映画『飛ぶ教室』の舞台はいま・・・


 現在滞在しているアパートは、ライプツィヒ旧市街のちょうど真北に位置するアルトバウ(旧建築。第一次世界大戦前までに建てられたものを指す)。南向きの窓からは、ライプツィヒの主要なランドマークである中央駅、東独時代の高層アパート・通称フンガーハウス(注)、中部ドイツ公共放送(MDR)のビル、ニコライ教会の塔、旧市庁舎の塔、トーマス教会の塔、新市庁舎の塔がすべて見渡せます。
 そんな風景のうちもっとも衝撃的なのは、通りを挟んで向かい側の工事現場。ブリュール(湿地帯の意)という名のこの辺りは、東独時代の集合住宅が並んでいましたが、近年、取り壊し工事が進められ、8割がた解体が済んでいます。
 この集合住宅、映画『飛ぶ教室』の舞台となったところです。『飛ぶ教室』(Das fliegende Klassenzimmer)は、1933年にエーリッヒ・ケストナーが発表した児童文学。1954年、1973年、2003年と映画化されました。2003年のものは日本でも公開され、ご覧になった方もいらっしゃるでしょう。この映画の舞台がここ、ライプツィヒ。トーマス合唱団の寄宿学校を舞台に、小説同様、劇中劇『飛ぶ教室』の上演を目指して子供たちが騒動を引き起こします。
 映画の中に登場した街場の子供たちが住まうのが、現在取り壊しの進む集合住宅。合理性のみに貫かれた東独らしい無骨な外観と内装が、今となっては逆に新鮮な建築で、隣接した旧カールシュタット・デパートのギラギラの外観とともに、強く印象に残っています。
 それが、まあ、更地になりつつあるわけですね。解体の仕方も派手です。

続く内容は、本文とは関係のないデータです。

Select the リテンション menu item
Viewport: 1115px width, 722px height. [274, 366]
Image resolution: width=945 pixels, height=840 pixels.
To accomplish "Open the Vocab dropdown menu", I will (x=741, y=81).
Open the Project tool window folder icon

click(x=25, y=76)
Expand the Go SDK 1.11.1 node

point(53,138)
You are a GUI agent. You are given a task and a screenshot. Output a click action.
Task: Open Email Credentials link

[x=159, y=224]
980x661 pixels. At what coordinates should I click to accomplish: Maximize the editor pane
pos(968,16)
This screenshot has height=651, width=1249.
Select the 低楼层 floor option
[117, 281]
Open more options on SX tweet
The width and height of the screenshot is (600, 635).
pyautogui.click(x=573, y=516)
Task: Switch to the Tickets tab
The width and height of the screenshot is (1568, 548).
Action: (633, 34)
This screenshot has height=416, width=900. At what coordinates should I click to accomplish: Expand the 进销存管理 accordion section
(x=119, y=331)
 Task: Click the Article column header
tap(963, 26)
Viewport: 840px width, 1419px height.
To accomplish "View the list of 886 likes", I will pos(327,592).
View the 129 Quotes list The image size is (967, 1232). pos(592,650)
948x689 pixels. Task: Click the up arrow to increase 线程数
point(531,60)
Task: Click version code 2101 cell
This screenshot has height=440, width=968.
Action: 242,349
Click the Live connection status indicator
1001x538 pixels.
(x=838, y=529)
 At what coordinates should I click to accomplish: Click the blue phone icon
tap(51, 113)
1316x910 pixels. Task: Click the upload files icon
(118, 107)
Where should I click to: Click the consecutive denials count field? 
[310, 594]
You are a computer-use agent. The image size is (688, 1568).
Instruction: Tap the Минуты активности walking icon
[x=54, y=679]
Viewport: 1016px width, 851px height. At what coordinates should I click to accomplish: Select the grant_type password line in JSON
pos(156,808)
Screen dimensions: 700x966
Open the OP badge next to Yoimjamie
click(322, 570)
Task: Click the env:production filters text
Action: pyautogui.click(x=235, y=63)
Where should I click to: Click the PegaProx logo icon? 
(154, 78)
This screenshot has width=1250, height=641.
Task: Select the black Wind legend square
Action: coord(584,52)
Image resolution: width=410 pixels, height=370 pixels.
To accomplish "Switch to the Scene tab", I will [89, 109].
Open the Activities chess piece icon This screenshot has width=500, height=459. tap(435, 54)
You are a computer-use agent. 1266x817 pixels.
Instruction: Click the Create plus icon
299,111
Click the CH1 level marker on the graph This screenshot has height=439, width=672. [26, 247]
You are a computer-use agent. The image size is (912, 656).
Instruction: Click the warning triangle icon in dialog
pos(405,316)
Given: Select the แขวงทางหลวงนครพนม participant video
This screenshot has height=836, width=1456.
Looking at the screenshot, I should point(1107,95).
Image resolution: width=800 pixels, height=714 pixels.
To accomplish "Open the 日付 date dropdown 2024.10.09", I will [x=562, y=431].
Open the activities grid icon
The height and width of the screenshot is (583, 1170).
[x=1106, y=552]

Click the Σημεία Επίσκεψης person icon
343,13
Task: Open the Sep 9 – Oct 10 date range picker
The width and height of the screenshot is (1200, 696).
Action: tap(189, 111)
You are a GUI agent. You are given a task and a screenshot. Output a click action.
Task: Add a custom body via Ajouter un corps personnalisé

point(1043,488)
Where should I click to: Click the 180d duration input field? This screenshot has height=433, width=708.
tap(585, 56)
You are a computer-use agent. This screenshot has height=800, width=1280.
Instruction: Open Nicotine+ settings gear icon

街中なので爆破するわけにいきませんが、そうとう大きな重機でつまんだり、どついたりを繰り返しています。ギラギラを撤去された旧デパートは、これまで隠れていた19世紀末か20世紀初の装飾があらわになりました。
 映画の中に漂っていた東独臭=石炭の臭いも、もはや遠過去になりかけています。住んでいる人間にしてみれば便利なほうが良いですから、当然の処置でしょう。どこか「東独臭」を売りにする街は出てこないのかしら?ベルリンは多少、そんなところがありますね。ライプツィヒは生まれ変わるベクトルのほうが強いようです(建物よりも、郵便局を始めとしたサービス業のメンタリティーを近代化したほうがずっと良い気がするけれど・・・)。

(注)フンガーハウス:「腹ぺこ住宅」の意。高層建築にも関わらずエレベーターがたびたび故障し、階段での上り下りを強いられた住民がいつもおなかを空かせていたという逸話から名付けられた。


写真:集合住宅解体工事現場。奥に見えるのが旧カールシュタット・デパート。